* _Aim of the task_:
Could you tally the lines in the listing below that include the word "agent"? Respond with the total alone.

* _Data for processing_:
== Segment start ==
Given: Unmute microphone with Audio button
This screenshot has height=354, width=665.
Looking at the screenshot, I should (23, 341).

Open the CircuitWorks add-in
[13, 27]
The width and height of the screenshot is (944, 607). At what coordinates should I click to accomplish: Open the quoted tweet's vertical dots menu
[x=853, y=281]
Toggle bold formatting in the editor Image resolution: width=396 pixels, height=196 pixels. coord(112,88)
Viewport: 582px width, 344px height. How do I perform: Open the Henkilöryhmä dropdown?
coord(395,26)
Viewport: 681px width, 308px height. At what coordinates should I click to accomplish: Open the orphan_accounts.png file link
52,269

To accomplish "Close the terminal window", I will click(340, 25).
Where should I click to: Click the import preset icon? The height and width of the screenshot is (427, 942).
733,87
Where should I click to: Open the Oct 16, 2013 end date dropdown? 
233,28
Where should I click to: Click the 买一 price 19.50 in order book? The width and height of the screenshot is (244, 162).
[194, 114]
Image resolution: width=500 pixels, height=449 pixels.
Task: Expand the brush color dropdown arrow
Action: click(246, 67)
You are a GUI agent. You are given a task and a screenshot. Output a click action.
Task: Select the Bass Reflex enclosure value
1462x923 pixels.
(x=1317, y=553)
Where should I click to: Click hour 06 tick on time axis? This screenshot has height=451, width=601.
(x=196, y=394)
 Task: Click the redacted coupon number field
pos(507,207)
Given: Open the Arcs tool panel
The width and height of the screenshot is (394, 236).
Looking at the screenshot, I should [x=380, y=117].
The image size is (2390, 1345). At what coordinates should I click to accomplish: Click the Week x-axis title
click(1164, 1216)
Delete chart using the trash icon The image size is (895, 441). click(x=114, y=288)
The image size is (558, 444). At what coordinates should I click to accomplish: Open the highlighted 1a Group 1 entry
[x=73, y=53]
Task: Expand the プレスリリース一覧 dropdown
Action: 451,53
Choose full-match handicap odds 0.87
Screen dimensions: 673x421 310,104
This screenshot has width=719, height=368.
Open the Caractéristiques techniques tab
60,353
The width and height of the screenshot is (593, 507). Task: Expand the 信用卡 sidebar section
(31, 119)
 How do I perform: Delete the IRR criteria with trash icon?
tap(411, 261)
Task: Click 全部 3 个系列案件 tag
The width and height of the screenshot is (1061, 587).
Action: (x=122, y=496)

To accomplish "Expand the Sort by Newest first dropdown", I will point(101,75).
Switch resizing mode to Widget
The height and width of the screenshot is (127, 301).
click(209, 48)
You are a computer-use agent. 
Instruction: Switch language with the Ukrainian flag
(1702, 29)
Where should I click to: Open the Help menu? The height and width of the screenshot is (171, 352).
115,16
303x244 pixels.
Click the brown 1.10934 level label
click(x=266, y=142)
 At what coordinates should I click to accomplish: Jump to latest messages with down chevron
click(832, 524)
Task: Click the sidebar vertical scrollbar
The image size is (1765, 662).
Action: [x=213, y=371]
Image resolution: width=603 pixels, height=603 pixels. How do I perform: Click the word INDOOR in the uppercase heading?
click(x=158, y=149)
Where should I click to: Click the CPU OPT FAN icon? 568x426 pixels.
== Segment end ==
* _Solution for this task_:
2